Selecting Variables for Regression Models
Building regression models takes extensive knowledge about your data in order to determine the variables to include in the model building process. When you are first starting out, this process may seem overwhelming. The key to building a good regression model is an in depth understanding of how each variable affects the data.
When you first start out with regression analysis, you should first try to see if anyone has modeled anything similar in the past and use their learnings to apply to your own model. If the data is similar, it is likely that some of the same variables will be key predictors for your model. If there is no information available, performing an EDA on the variables in the dataset will be useful to understanding how each variable affects your parameters of interest. During this process you may find that some of the variables in your dataset don’t have a strong correlation to your outcome and these can be eliminated from consideration.

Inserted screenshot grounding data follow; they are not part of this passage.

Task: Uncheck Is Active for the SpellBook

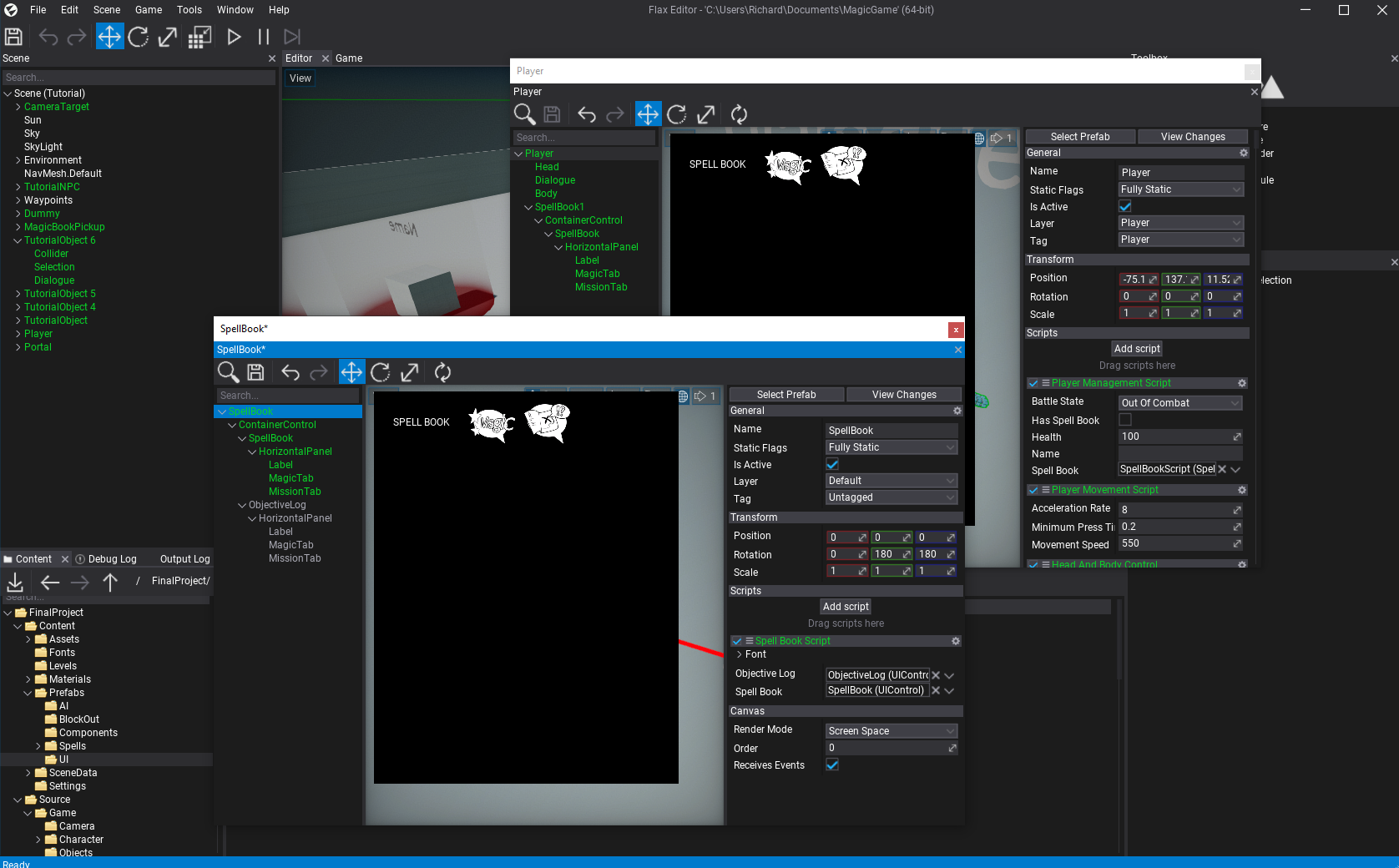Action: [x=832, y=464]
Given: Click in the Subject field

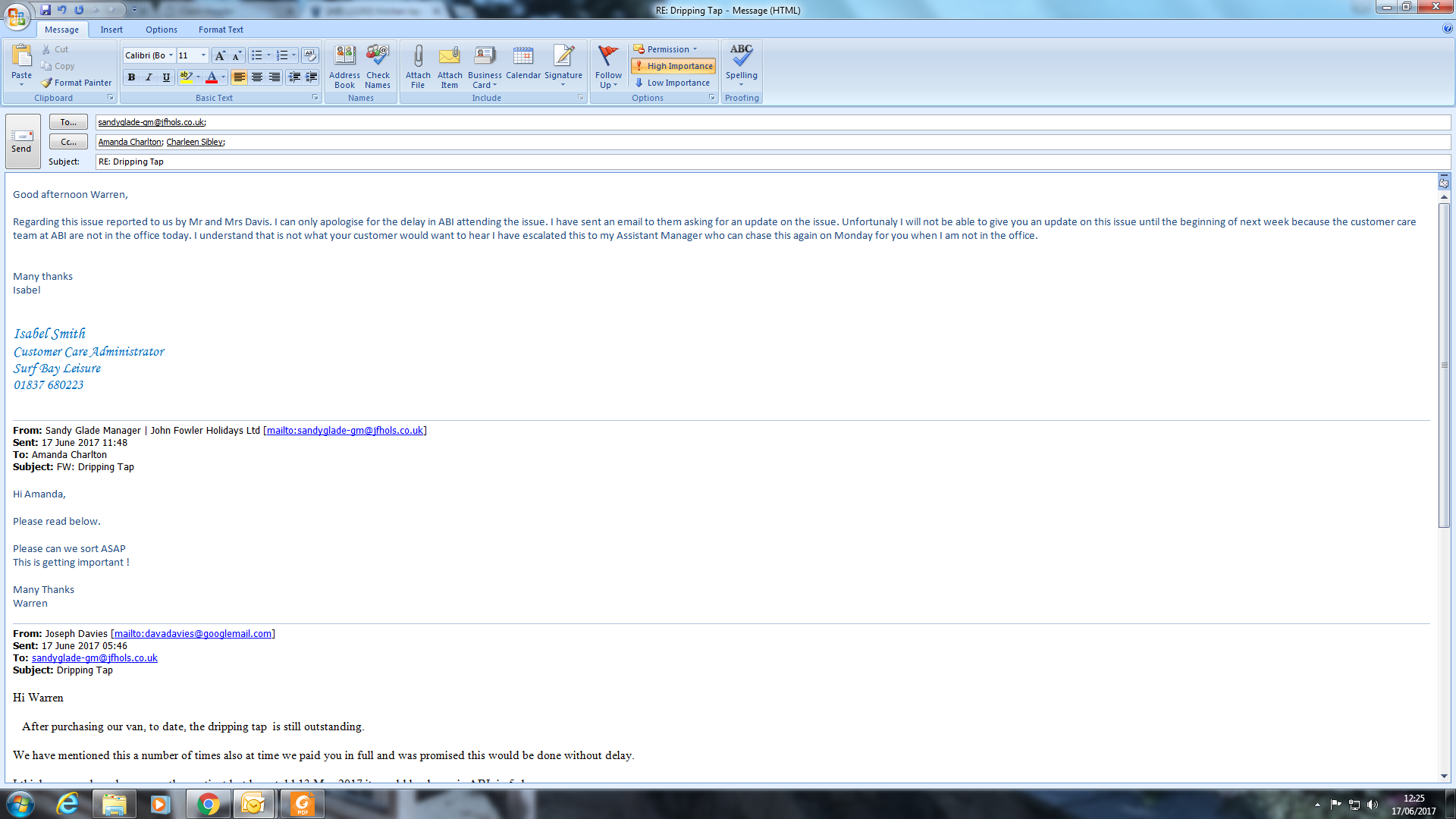Looking at the screenshot, I should click(x=758, y=162).
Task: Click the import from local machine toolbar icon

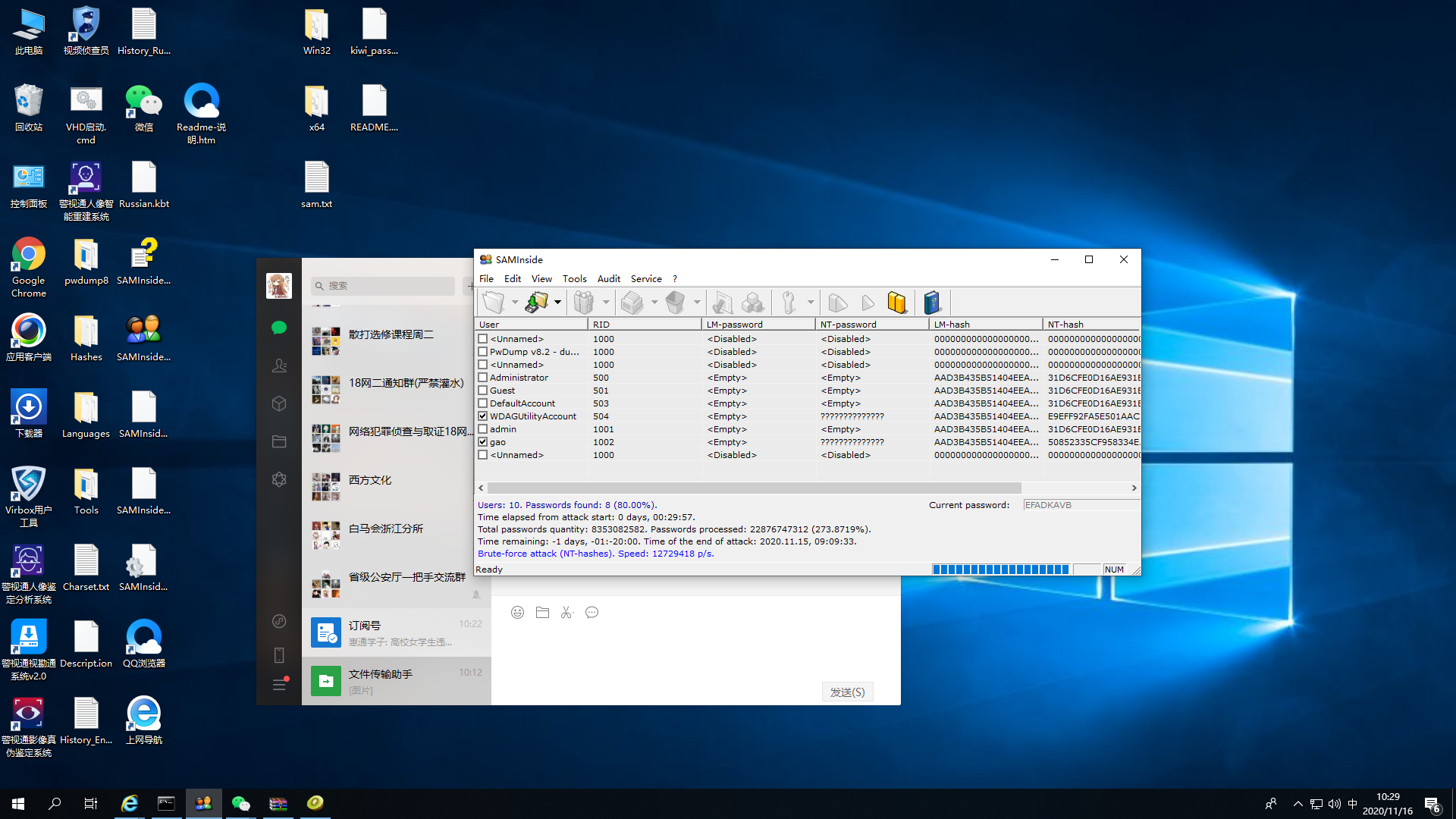Action: 536,303

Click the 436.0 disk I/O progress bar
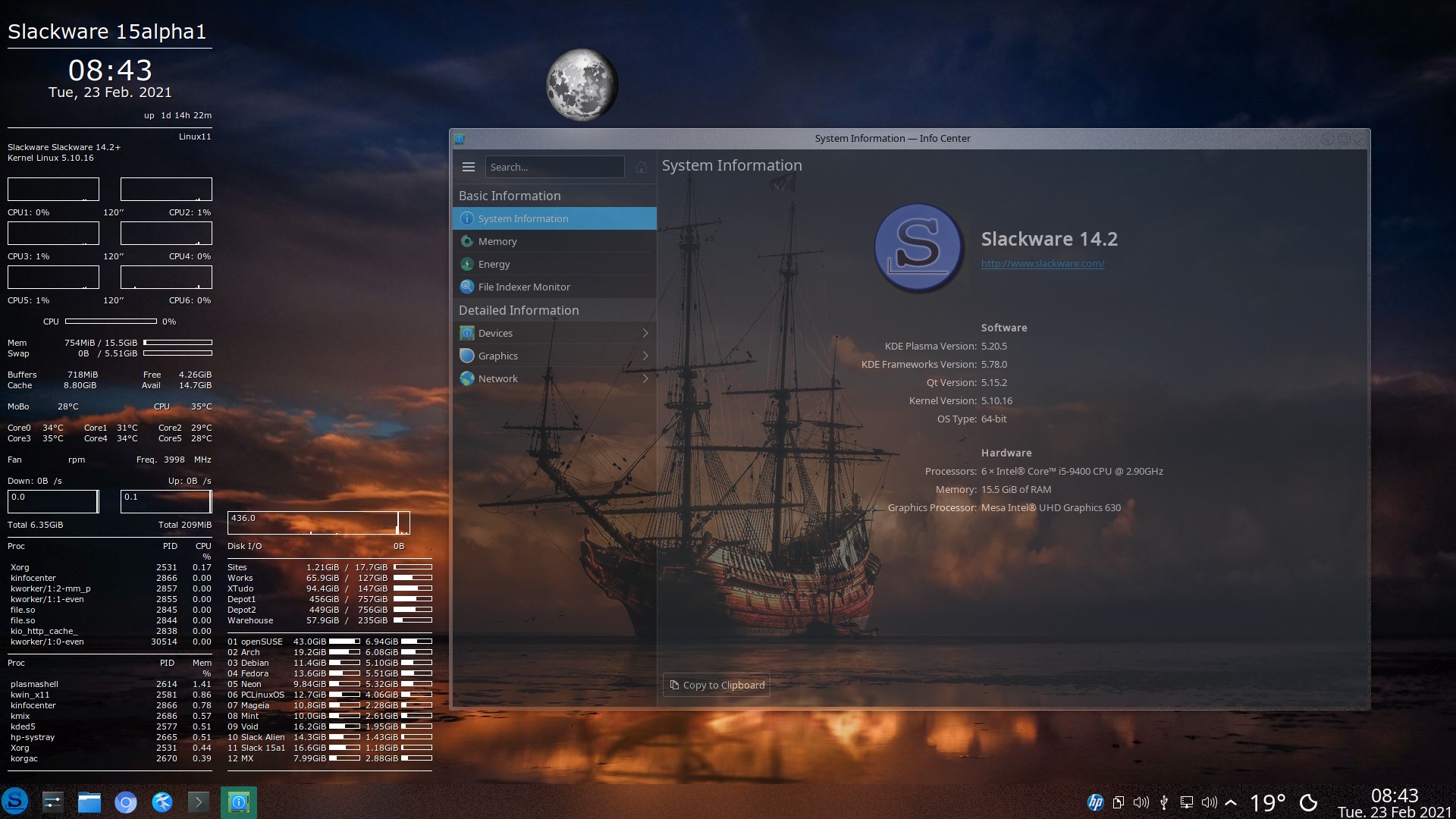coord(318,522)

During your EDA, or simply through common sense reasoning or knowledge of your dataset, you will likely discover variables that do affect the parameters of interest. You should take note of all of these. The next step would be to determine if any of these variables are collinear and are giving you redundant information. Another thing to consider beyond the individual variables is interaction effects between variables. Interaction occurs when one variable affects the outcome differently depending on the value of another variable. Depending on your data, it may also be necessary to include polynomials in your model.
If you still find yourself with too many variables, there are a few tools to help you narrow down your variables to include in your model. Although they have their own limitations, forward or backward stepwise procedures or the LASSO model can help you narrow down the variables that you should include in your final model. The ultimate goal with regression models is to find the smallest model that fits the data.